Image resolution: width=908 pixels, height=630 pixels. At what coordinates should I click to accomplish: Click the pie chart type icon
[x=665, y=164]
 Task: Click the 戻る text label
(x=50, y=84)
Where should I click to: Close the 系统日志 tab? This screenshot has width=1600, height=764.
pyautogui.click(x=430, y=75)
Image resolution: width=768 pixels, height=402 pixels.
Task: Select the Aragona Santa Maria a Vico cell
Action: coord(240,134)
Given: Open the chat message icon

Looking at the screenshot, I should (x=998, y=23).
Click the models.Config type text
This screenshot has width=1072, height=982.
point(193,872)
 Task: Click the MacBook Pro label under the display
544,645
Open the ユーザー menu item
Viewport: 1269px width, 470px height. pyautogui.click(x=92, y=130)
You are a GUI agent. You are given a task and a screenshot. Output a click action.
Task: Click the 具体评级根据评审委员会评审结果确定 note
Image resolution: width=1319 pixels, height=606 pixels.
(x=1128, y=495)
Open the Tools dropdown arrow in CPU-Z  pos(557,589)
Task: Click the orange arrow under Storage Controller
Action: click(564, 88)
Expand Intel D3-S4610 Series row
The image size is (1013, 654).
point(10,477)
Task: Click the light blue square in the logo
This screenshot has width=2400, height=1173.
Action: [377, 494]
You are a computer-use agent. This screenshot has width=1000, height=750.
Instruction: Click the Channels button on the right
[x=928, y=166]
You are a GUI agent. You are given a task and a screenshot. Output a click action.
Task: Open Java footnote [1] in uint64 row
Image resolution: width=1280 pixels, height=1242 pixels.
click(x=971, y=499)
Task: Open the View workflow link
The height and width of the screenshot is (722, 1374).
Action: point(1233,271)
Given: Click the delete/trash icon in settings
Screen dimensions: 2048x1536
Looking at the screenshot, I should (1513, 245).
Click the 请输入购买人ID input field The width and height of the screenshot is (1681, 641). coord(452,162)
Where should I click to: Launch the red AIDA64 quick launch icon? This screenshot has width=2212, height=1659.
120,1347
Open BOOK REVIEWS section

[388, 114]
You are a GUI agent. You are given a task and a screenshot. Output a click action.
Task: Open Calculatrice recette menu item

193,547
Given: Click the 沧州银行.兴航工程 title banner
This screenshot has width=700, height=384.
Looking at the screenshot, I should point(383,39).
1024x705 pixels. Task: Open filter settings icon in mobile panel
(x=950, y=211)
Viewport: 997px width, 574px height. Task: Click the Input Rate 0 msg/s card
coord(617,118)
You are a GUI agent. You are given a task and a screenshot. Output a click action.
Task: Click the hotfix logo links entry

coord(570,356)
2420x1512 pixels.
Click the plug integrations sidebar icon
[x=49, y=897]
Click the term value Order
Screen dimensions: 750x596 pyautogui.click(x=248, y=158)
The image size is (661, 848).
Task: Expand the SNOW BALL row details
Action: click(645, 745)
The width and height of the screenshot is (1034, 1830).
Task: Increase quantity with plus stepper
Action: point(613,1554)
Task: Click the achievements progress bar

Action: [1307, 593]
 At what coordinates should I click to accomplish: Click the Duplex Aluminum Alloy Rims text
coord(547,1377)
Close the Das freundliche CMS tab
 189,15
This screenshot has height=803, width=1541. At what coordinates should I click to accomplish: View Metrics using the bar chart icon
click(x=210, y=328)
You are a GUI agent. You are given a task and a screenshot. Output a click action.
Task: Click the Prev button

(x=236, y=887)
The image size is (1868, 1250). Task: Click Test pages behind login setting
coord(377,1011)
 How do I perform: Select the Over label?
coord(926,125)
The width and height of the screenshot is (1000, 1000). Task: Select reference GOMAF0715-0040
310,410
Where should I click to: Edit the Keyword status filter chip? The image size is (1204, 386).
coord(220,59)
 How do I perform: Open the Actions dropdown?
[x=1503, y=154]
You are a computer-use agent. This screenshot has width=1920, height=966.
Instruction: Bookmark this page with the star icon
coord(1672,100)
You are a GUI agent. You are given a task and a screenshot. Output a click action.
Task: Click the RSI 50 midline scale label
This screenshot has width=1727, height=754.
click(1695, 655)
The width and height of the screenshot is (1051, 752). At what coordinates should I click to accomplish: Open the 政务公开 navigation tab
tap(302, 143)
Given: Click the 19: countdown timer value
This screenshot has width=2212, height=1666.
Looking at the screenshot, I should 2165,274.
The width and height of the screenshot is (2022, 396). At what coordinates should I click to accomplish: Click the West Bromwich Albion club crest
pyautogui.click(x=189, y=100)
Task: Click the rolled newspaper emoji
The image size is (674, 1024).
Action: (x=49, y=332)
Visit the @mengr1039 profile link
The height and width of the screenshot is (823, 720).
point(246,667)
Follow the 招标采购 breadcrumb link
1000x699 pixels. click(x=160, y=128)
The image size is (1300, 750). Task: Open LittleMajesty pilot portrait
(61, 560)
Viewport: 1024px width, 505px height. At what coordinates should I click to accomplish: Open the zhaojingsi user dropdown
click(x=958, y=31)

━━━

Edit the lines beginning with the one containing "Viewport: 1024px width, 505px" and continuing through the last line above, changing "dropdown" to "menu" and leaving all else the same.

Viewport: 1024px width, 505px height. At what coordinates should I click to accomplish: Open the zhaojingsi user menu
click(x=958, y=31)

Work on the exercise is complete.